Congo: The Electoral Dilemma, the latest report from the International Crisis Group, examines the circumstances under which the Democratic Republic of Congo (DRC) is preparing for its second set of democratic elections. Technical preparations are lagging. Neither the new electoral law, the voters list nor the budget are ready. Registration is already controversial, funding of the electoral cycle is incomplete, and the electoral calendar is problematic. President Joseph Kabila’s ruling party has launched its campaign before the official start of the electoral season, while the opposition is still struggling to find its “champion” for the presidential contest.

DR Congo
DR Congo

“Instead of signalling a consolidation of democracy, the elections present at best a logistical problem, at worst a new cause of destabilisation for a country still recovering from the wars that cost millions of lives at the end of the Mobutu era”, says Marc-André Lagrange, Crisis Group’s Senior Congo Analyst.

Congolese politicians and the international community should anticipate now the very real possibility that the constitutional deadline cannot be met, despite the calendar the Electoral Commission recently released. Negotiating a transition agreement with the opposition, setting a deadline for organising the elections and limiting the business of government to routine matters during the transition would avoid having an unconstitutional postponement of the elections become a crisis of legitimacy.

Although the international community’s role is much more restricted in this electoral cycle than it was in 2006, when Congolese voted for the first time after the overthrow of Mobutu and the wars that followed, it should make clear to the political class that a deferred election would be better than a flawed one.

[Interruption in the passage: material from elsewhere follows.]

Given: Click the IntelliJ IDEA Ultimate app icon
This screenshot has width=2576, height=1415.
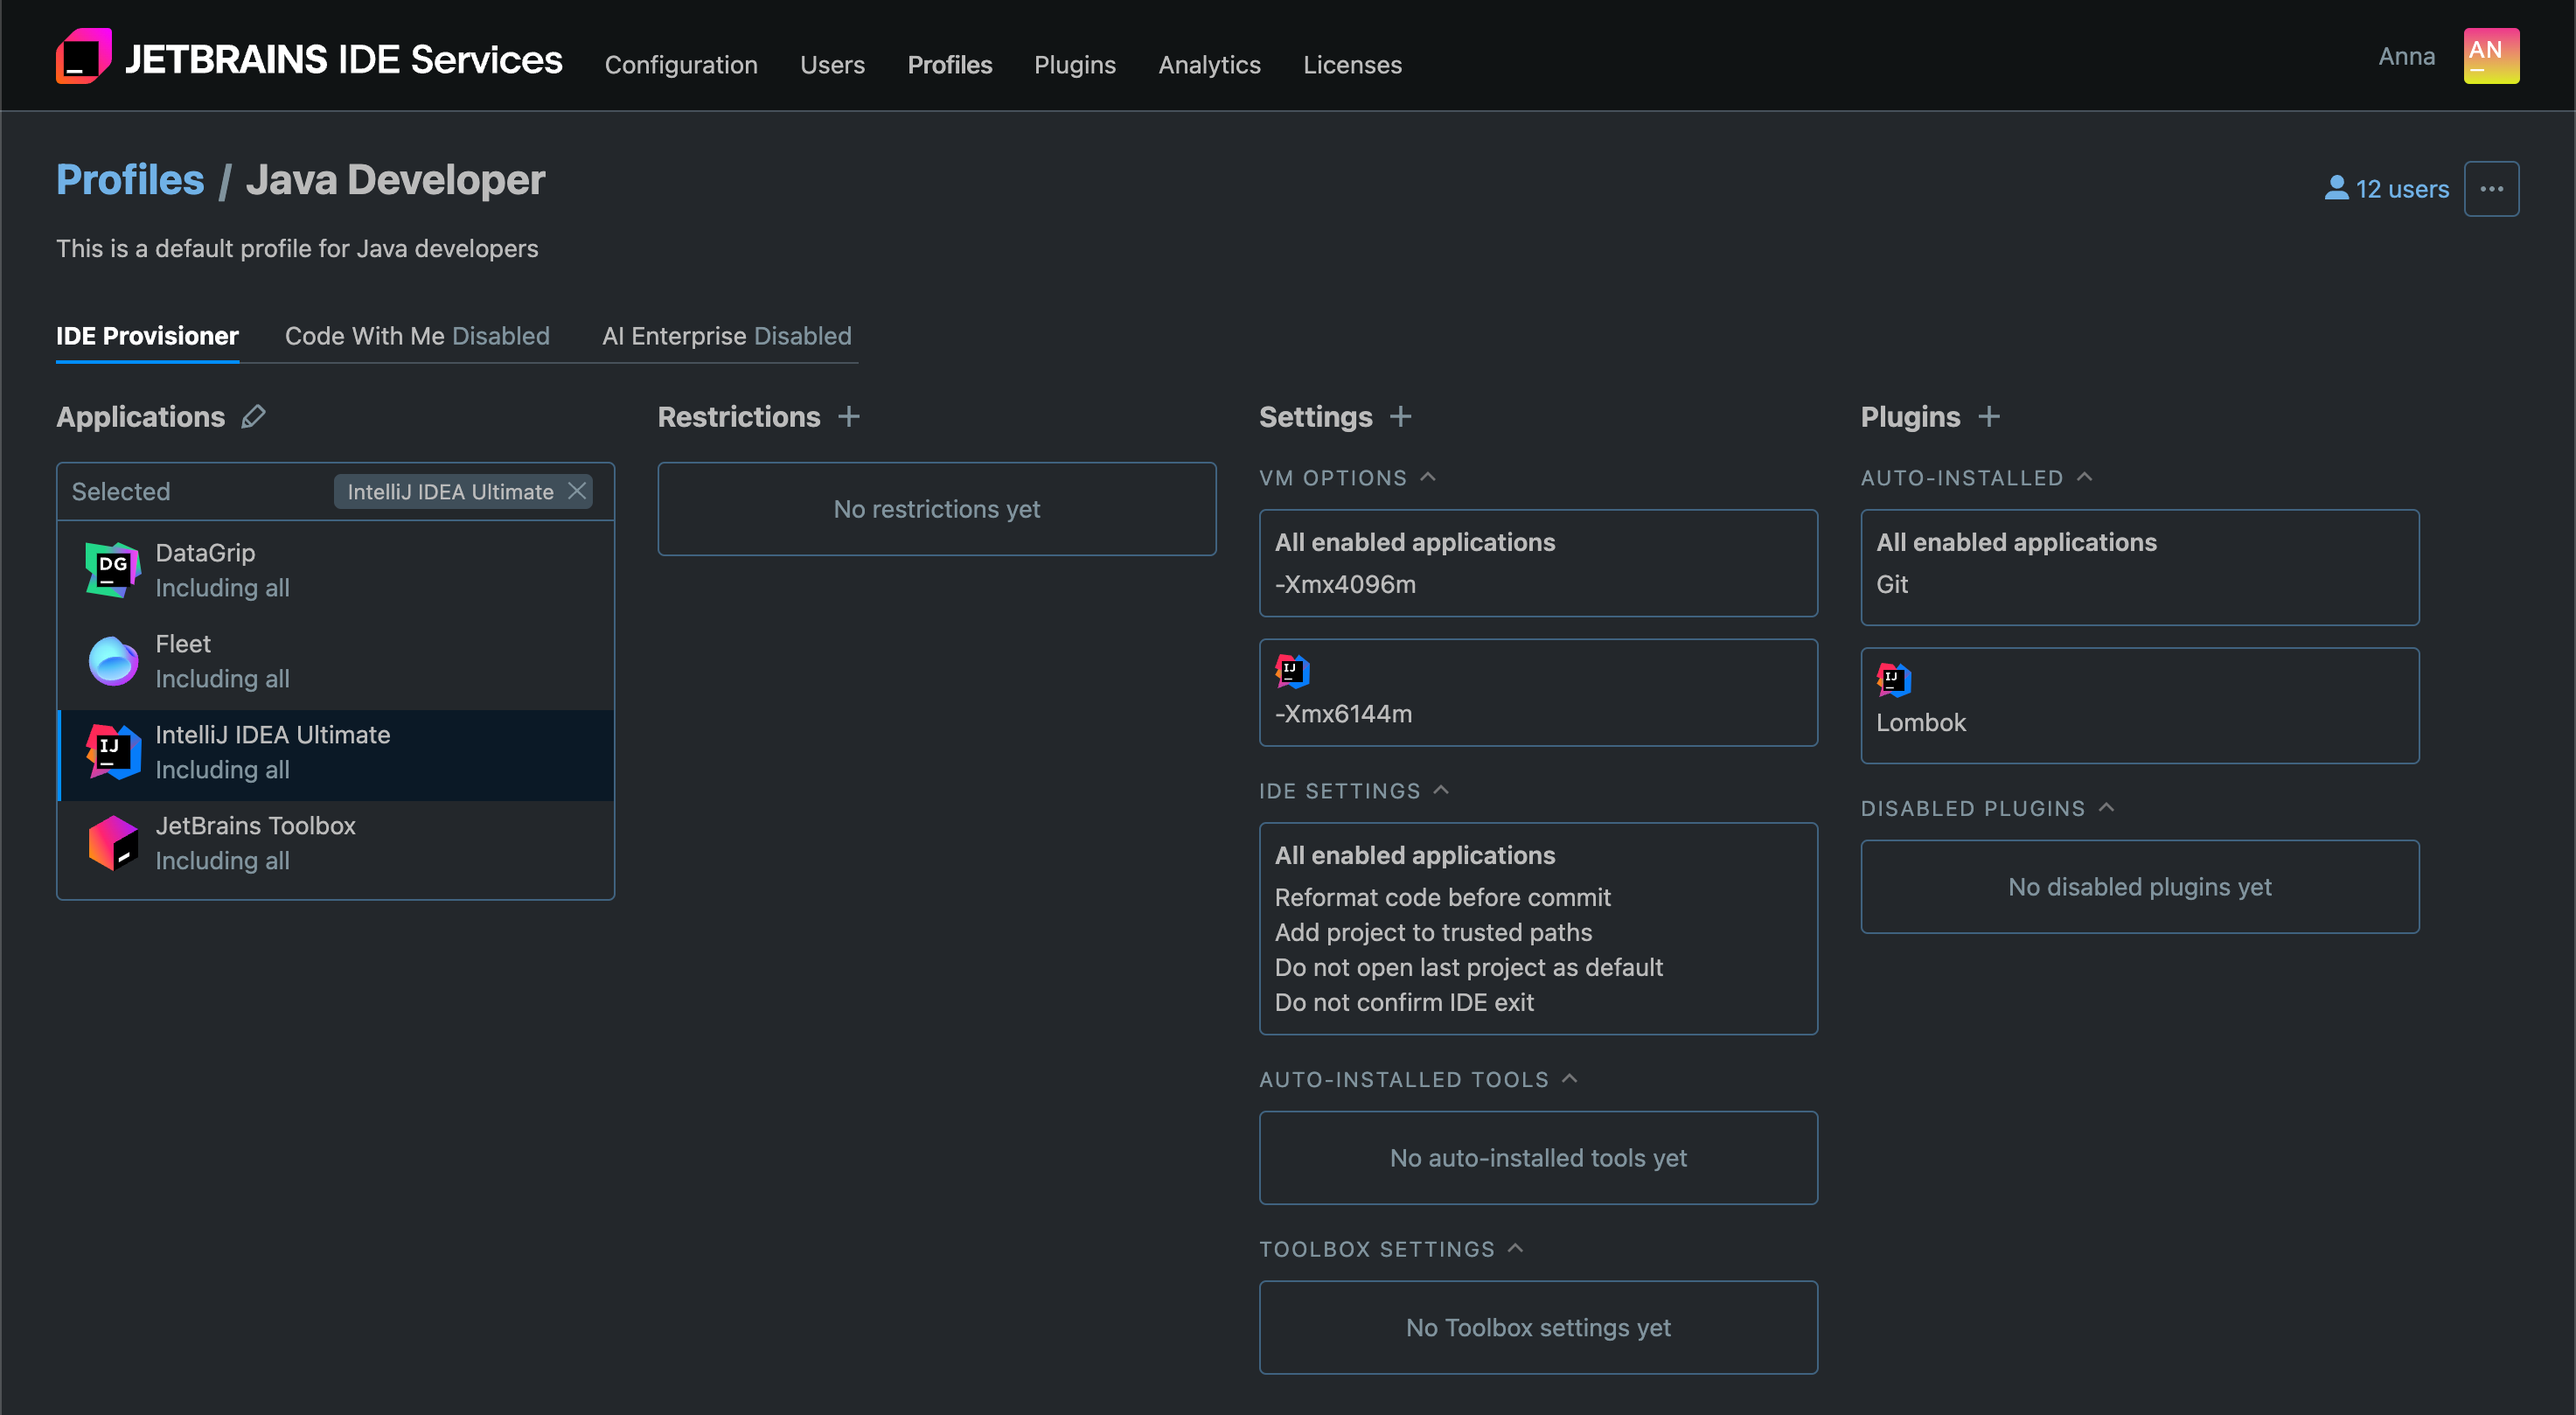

Moreover, if the government does not take concrete steps to strengthen the electoral process, foreign partners should disengage so as not to lend it an aura of legitimacy.

The only way out of this Catch-22 situation is to both speed up preparations and negotiate an emergency electoral calendar and a political agreement to manage the postponement and consequent transition period that are likely to be necessary. More attention must also be paid to putting in place essential measures for transparency and inclusiveness, as well as a security system that will ultimately require important UN help.

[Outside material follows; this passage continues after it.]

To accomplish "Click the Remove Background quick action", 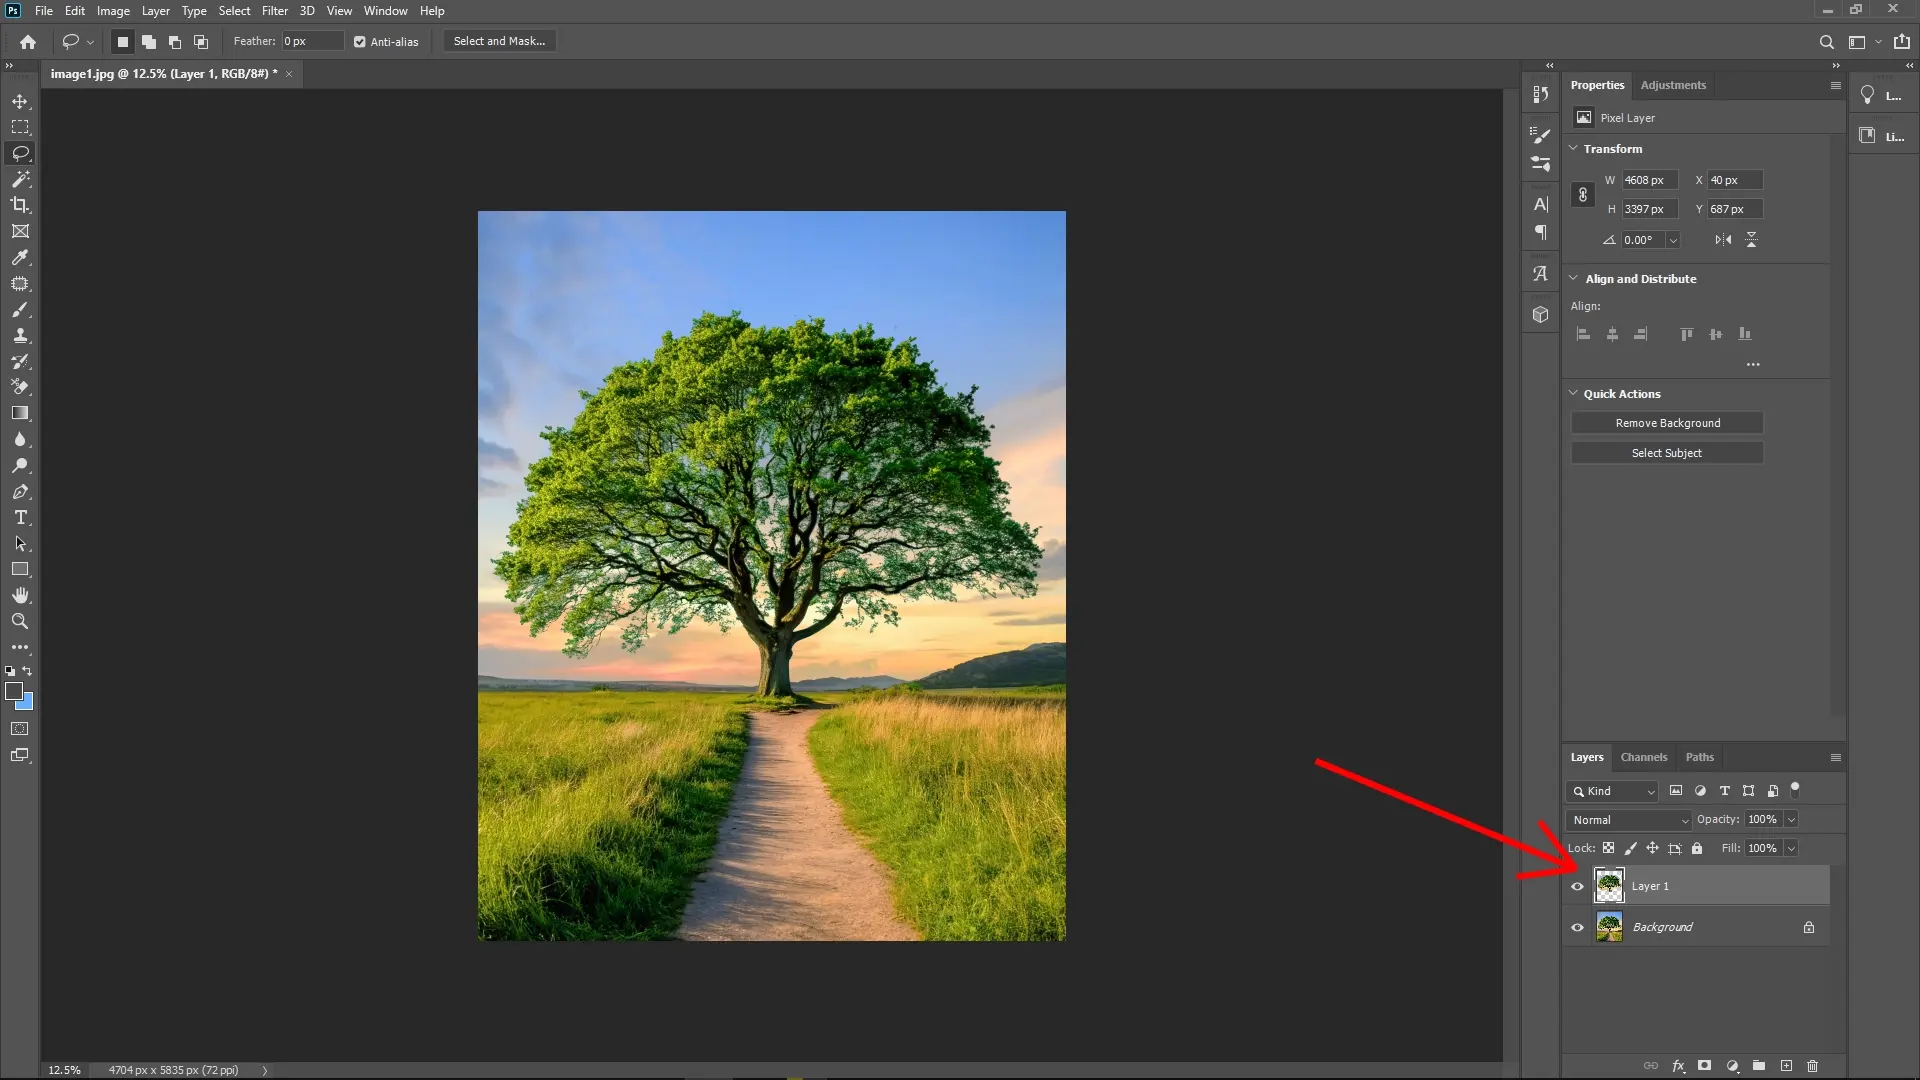I will (x=1667, y=422).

In order not to become trapped in a biased process that could all too easily become as violent as that which Côte d’Ivoire recently experienced, the international community’s technical and financial assistance should be contingent on constant and precise monitoring of freedom to campaign, respect for political pluralism, political violence, access to state media, dialogue with the Congolese authorities and state funding for the Electoral Commission, as well as the opportunity for civil society groups to do their own monitoring of the process.

“The electoral dilemma the authorities face could spread to the streets, and if the present electoral calendar is not respected, the unconstitutional postponement of the vote will become a crisis of legitimacy”, says Central Africa Project Director Thierry Vircoulon. “While many bad features of the 2006 elections have disappeared, one remains the same: Congolese elections always pose a risk”.